Elle eut un léger sourire.

- Elles sont belles les grappes d’azalée que je vois dans le jardin d’Edene. Elles sont magnifiques les fleurs de Bougainvillier qui s’arcboutent autour du Lac …de Paine.

-Quel Lac ?

-C’est un Lac magnifique ; il est aussi immense et bleu que le Ciel. De l’autre côté, je vois des flamboyants par rangées et des arbres de judée agiter leurs grandes branches sous la brise légèrement humide. Je sens cette brise sur ma peau, elle forme des ondes sur la surface du Lac. Je m’approche de la rive et je plonge ma main dans l’eau. Elle est tiède, parfaitement ce qu’il faut. J’en ressens des frissons de la tête à la plante de mes pieds nus. Ma longue robe blanche traîne dans cette eau claire et pure. C’est merveilleux.

-Dis-moi maintenant ce que tu entends.

-Le vent siffler dans mes oreilles ; les branches crisser dans leurs mouvements ; les pétales  sous mes pieds remuer comme des vagues ; les oiseaux, canaris, perruches, aras macao, s’envoler et chanter les retrouvailles de leur paradis perdu.

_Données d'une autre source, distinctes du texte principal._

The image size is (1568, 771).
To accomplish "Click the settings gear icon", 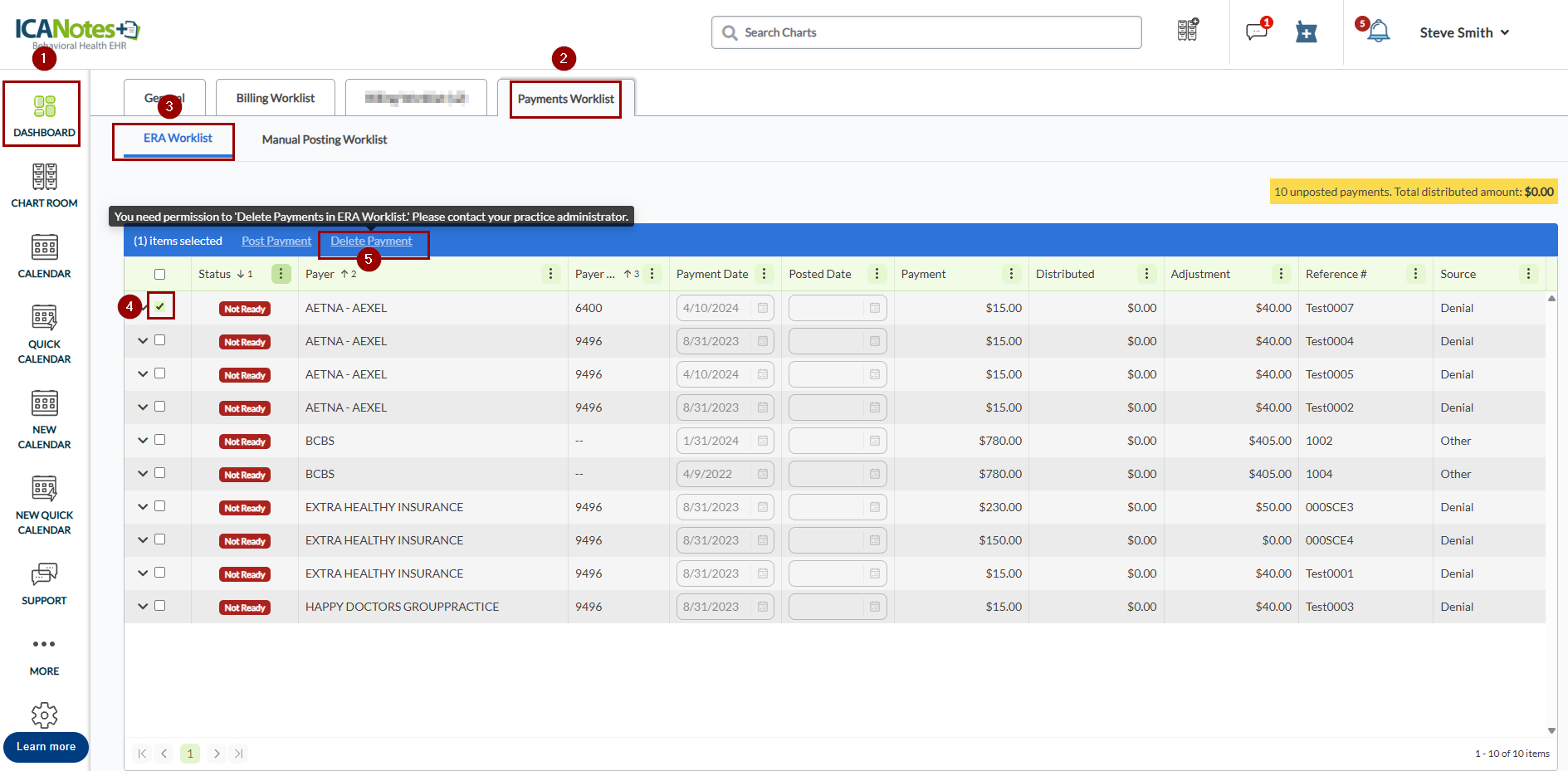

Je peux sentir l’odeur de leurs plumes, le parfum des fleurs qu’ils sont frôlées, la fraîcheur de leur journées et la pureté de leurs années.

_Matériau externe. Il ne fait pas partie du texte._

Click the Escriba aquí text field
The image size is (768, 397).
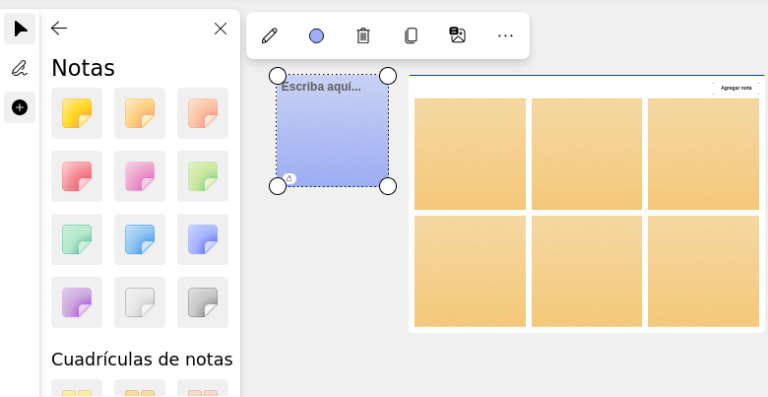coord(321,87)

Elle se tait soudain et reste silencieuse de longues secondes. Le Docteur Samus s’avise alors qu’il faudra bientôt la réveiller.

-Je vois une hirondelle ! reprit-elle aussitôt. J’emprunterai les ailes soyeuses de la belle libellule et je la suivrai.

-Tu n’as plus faim Daphné ?

-Non, je soupe avec Dame Nature ; un souper orné de roses et de lys ; un souper de couleurs mêlées et éparpillées ; je goûte aux délices de la terre.

-Il faut maintenant que tu t’allonges, que tu te reposes.

-Je m’allonge sur les pétales au bord du Lac de Paine.  

-Tu as sommeil, et tu vas dormir.

Elle baille.

-J’ai sommeil. C’est beau ici; reposant, magnifique.

-Tu voudrais que ce soit comme ça toute ta vie ?

-Oui.

-C’est bien. Ferme les yeux. Je vais compter jusqu’à trois, puis tu vas te réveiller.

-Laisse-moi encore un peu de temps, s’il-te-plaît. Je veux dormir.

-Un…

-J’entends un concert  de pas doux comme du miel…

-Deux…

-C’est chaux tout à coup ; je crois que je pourrais apercevoir le soleil…

-Trois…

                                                                                                                      ./.